The sharing economy generates employment, promotes entrepreneurship and encourages innovation in existing sectors. At the same time, the rise of online sharing platforms is putting pressure on public values such as consumer protection, public order and privacy. There is a need for better protection of public interests in the sharing economy and that calls for policies that promote the positive effects and limit the negative effects, according to the report ‘A fair share’ published by the Rathenau Instituut.
The number of Dutch people that use sharing platforms (Airbnb, Airdnd, SnappCar), gig platforms (Uberpop, Helpling) and second-hand platforms (Marktplaats) has grown four-fold in the last three years, to almost a quarter of the population in 2016. Sharing platforms start small but have the tendency to grow into monopolies.
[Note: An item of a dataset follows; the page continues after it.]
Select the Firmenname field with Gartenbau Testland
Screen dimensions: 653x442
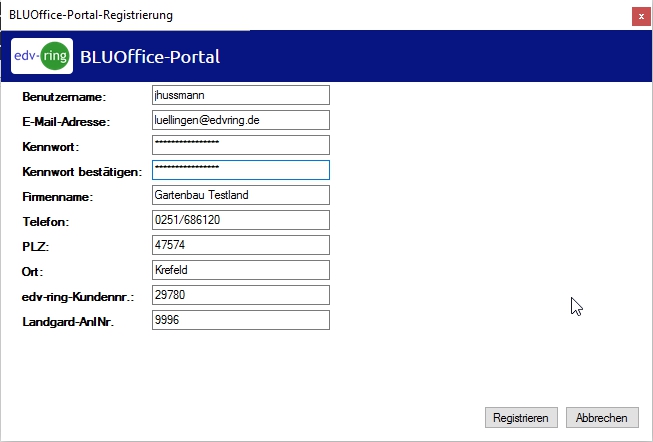(x=240, y=195)
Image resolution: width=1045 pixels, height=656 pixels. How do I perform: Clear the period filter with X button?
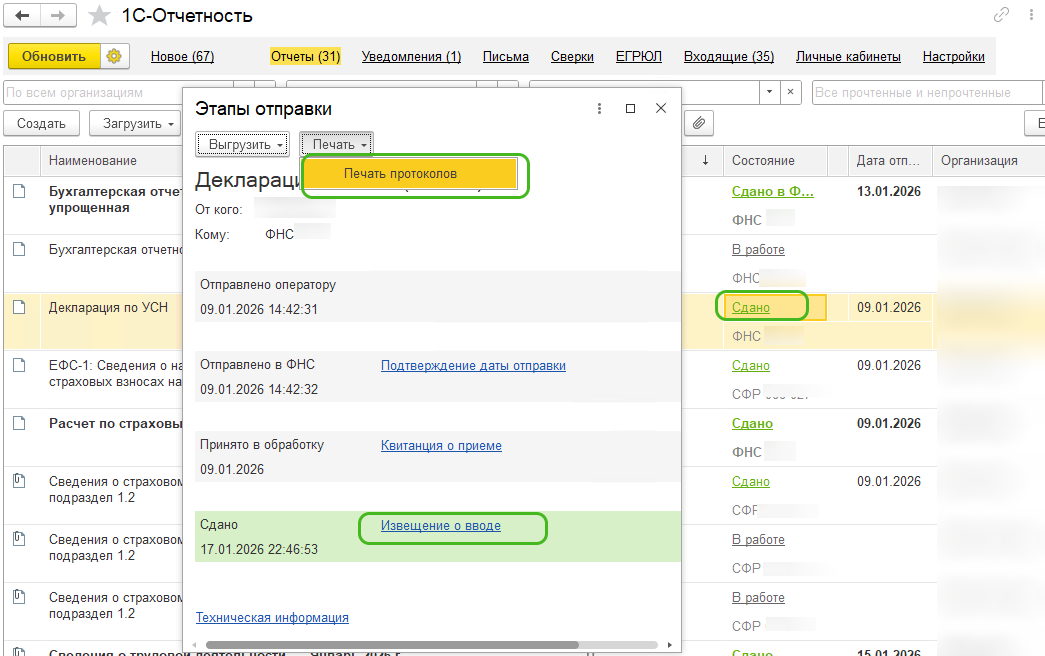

After all, the larger the number of people participating in them and sharing their data, the better they function. It is that rapid growth in the scale of platforms that threatens existing public values. There are insufficient guarantees of a level playing field for citizens who offer their services via platforms and regular suppliers such as hotels, restaurants, cleaning companies and taxi companies.
The report makes a number of specific recommendations. First, the government should clarify the legal status of sharing and gig platforms. The government should also be able to establish a trusted third party to monitor a platform in a manner that guarantees the privacy of the participants. Finally, the government should take measures to ensure that reviews on platforms are reliable and portable.
The Rathenau Instituut carried out this study in association with Utrecht University.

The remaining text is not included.